2 min read
NCCL Synchronization Behavior

NVIDIA has a library called NVIDIA Collective Communication Library (NCCL) that implements optimised communication primitives for NVIDIA GPUs. This library could improve the performance of collective routines such as all-gather, all-reduce, and all-broadcast, as well as point-to-point communication.

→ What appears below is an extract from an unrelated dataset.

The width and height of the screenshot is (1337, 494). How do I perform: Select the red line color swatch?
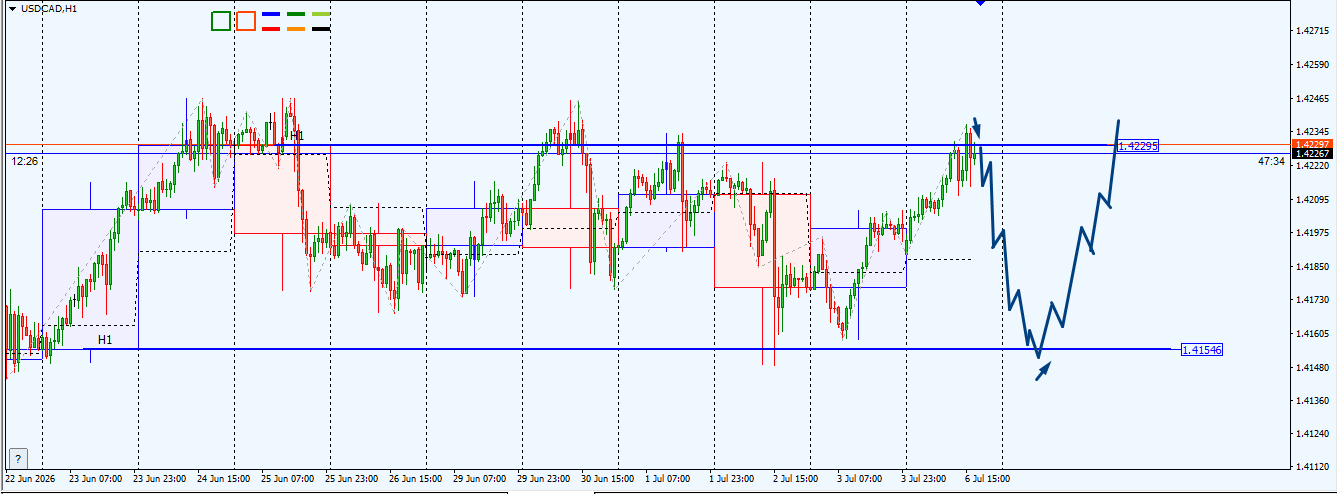click(270, 29)
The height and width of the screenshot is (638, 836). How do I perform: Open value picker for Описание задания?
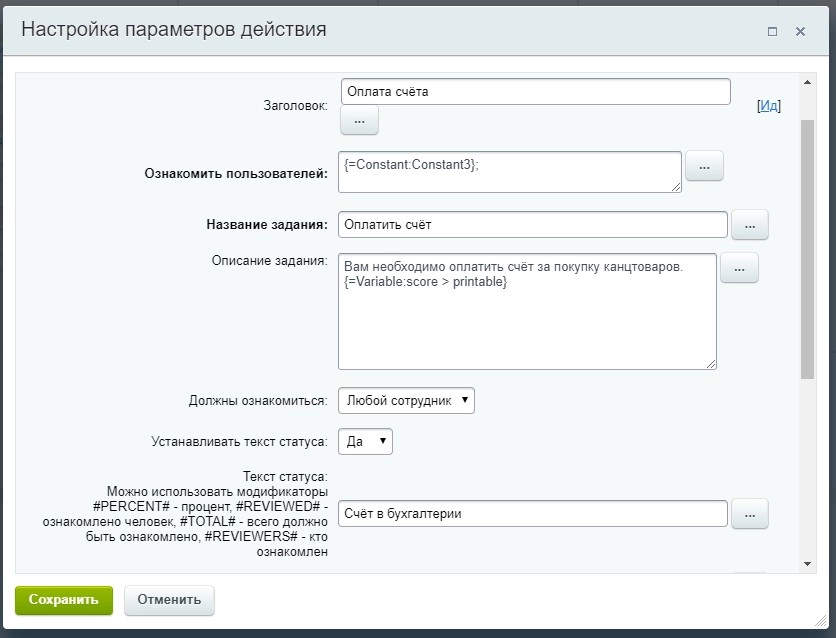[739, 268]
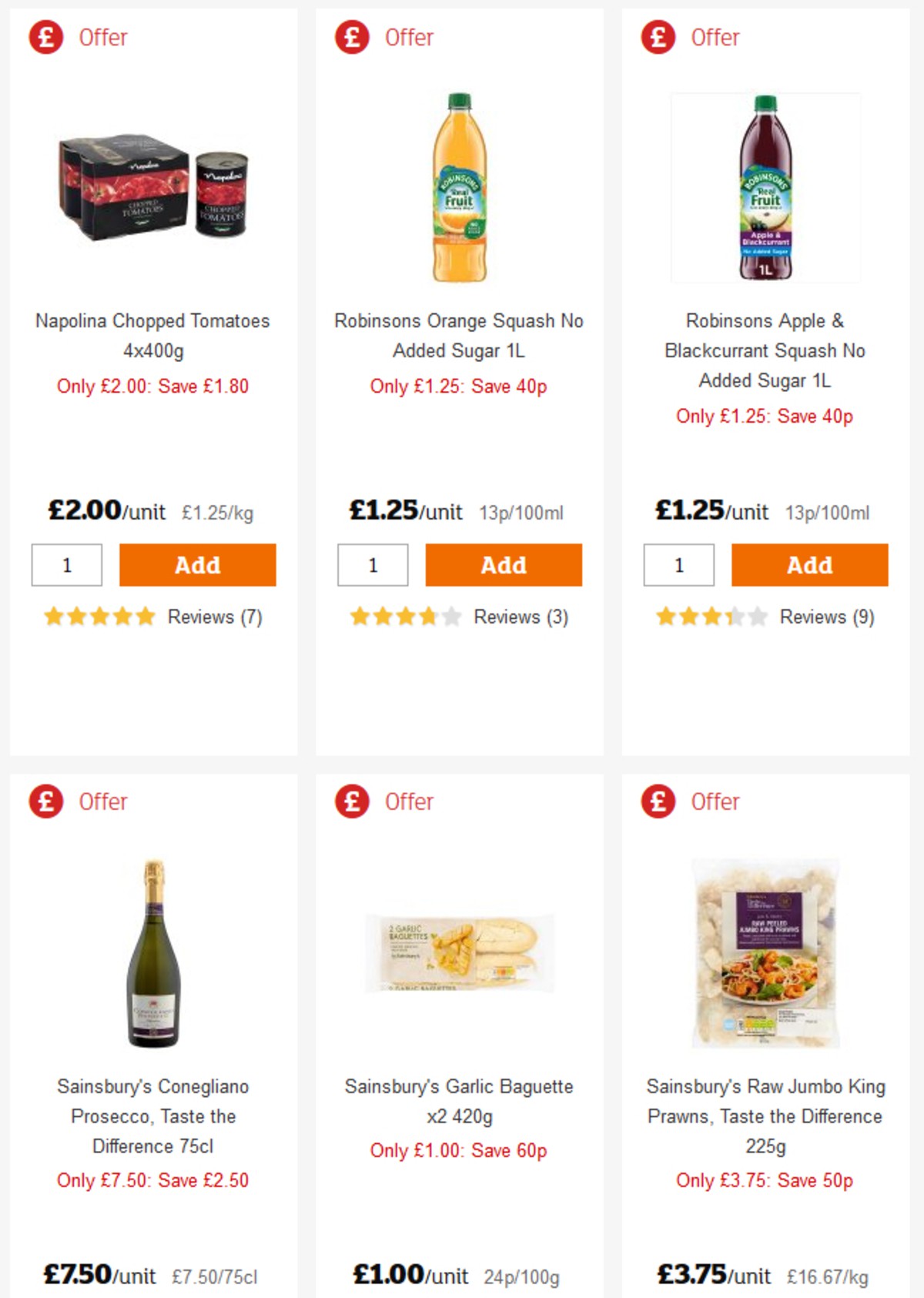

For the past couple of days, I have been stuck working on my dissertation. I was trying to replace MPI functions with NCCL in FluTAS code written in Fortran. My first approach was creating a toy example of sending and receiving data allocated in GPUs. Here is the simplified version of the code in Fortran:

ncclGroupStart()
ncclSend(sendbuf, ..., stream)
ncclRecv(recvbuf, ..., stream)
ncclGroupEnd()

cudaMemcpy(hostbuf, recvbuf, ...)

print *, hostbuf

This code runs successfully and correctly. Then, I proceed to modify the actual code that I need to change. After I run the code, the program exits and says that the simulation divergence is incorrect. I know from experience that it means there is something wrong with my changes.

Luckily, when I scour the NCCL documentation, I read something that says, “The NCCL call returns when the operation has been effectively enqueued to the given stream or returns an error. The collective operation is then executed asynchronously on the CUDA device.” from https://docs.nvidia.com/deeplearning/nccl/user-guide/docs/usage/streams.html#cuda-stream-semantics .

My understanding of ncclGroup was very wrong! I thought it was like a barrier for synchronising/waiting until the NCCL primitives are complete. It turns out that we should still use the stream to synchronise the functions. So, calling cudaStreamSynchronize(stream) solves the bug.

Also, the unfortunate thing with the toy example was calling cudaMemcpy after ncclGroupEnd implicitly synchronises the stream. That was why I did not get the same issue with the toy example.